И когда я стал своим, я сделался смелым и умелым - для этого требовалось только во второй раз утопить Зяму и вбить предохранительный (герметичный) клапан в глотку отцу, обратить его в человека без детских игр и дружков, без братьев и сестер, без первых драгоценных игр и воспоминаний. Мальчик с такими добрыми наклонностями, я возвысился до Павлика Морозова: предал своего отца, чтобы не предать свой русский народ.
И сейчас я тщетно шарю руками в подводной мгле, где я утопил все, чем так хотел поделиться со мной мой папочка. Теперь, когда он уже не компрометирует меня, я люблю его в тысячу раз сильнее - может быть, исчезнув, и все евреи могли бы обрести прощение?
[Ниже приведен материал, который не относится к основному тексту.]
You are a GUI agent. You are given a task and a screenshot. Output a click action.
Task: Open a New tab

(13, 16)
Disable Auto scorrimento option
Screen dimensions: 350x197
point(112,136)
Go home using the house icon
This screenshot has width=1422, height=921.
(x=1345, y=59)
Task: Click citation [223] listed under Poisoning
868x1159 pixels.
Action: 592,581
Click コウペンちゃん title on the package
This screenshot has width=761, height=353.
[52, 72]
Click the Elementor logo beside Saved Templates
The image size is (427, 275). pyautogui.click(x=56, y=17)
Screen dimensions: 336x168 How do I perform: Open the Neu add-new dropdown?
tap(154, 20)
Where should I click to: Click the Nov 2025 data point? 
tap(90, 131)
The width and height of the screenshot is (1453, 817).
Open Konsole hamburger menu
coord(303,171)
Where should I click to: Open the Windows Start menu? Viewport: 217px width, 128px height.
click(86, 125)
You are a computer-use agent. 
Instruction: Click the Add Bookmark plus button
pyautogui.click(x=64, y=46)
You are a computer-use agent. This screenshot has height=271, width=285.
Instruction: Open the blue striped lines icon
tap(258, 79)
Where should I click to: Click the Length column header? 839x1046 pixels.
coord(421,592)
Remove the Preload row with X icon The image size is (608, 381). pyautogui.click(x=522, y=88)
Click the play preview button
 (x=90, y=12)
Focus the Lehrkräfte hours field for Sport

Но натыкаюсь я лишь на бессмысленные обломки, которые не знаю куда и приткнуть - какие-то цимесы, лекахи, пуримы... С ними мне совершенно нечего делать - но ведь и выбросить невозможно: а вдруг именно их стремился показать мне мой бедный папочка, может быть, именно на лекахе он скакал верхом, играя в войну, а горяченькими пуримами, перебрасывая из ладони в ладонь, баловала его раскрасневшаяся у какой-то их еврейской печки мама Двойра? Или, наоборот, он скакал на пуриме, а лакомился меламедом? И водились ли у них жуки?
Я пытаюсь сложить тысячеверстное панно, прилаживая друг к другу десяток обломков размером в ладонь, но складываются картины все такие непохожие даже друг на друга... То возникает мертвенный мир - местечко (этот эвфемизм у нас в семействе заменял более общепринятый: "мягкое место"): ряды халуп без единого деревца и без единой собаки, полутемный хедер, куда детей отводят не то с пяти, не то с двух лет, обучая исключительно правилам талмуда (семилетний мальчишка учит наизусть суждения семидесяти хохомов о тонкостях бракоразводного процесса), а козлобородый ребе, угадываемый мною лишь через парижские грезы Шагала, бьет провинившихся пятихвосткой по ладошкам, пока в еще более полутемной, пропахшей чем-то нищенски-еврейским кухне его невообразимая жена раскатывает тесто, которое положено выбросить и, трижды поплевав налево и направо, закопать в землю на освященном месте, если нарушить хотя один из шестисот шестидесяти шести священных запретов.
Может быть, ей запрещено заплетать волосы (или только в пятницу до заката), или запрещено притрагиваться к мылу (в нем есть что-то кошерное - или, там, трефное, никак не упомню), а дозволяется только скрестись песчаником, добытым в семи шагах к востоку от трехлетней сосны, которую после пяти веков неторопливых прений между наимудрейшими старцами решено считать эквивалентом ливанского кедра. А может быть, ей, наоборот, положено мыть руки с мылом после каждого соприкосновения с миской, которая... Моя фантазия, как вода в пустыне, всасывается, растекается между биллионами пустяков, которые при желании можно обратить в еврейские святыни.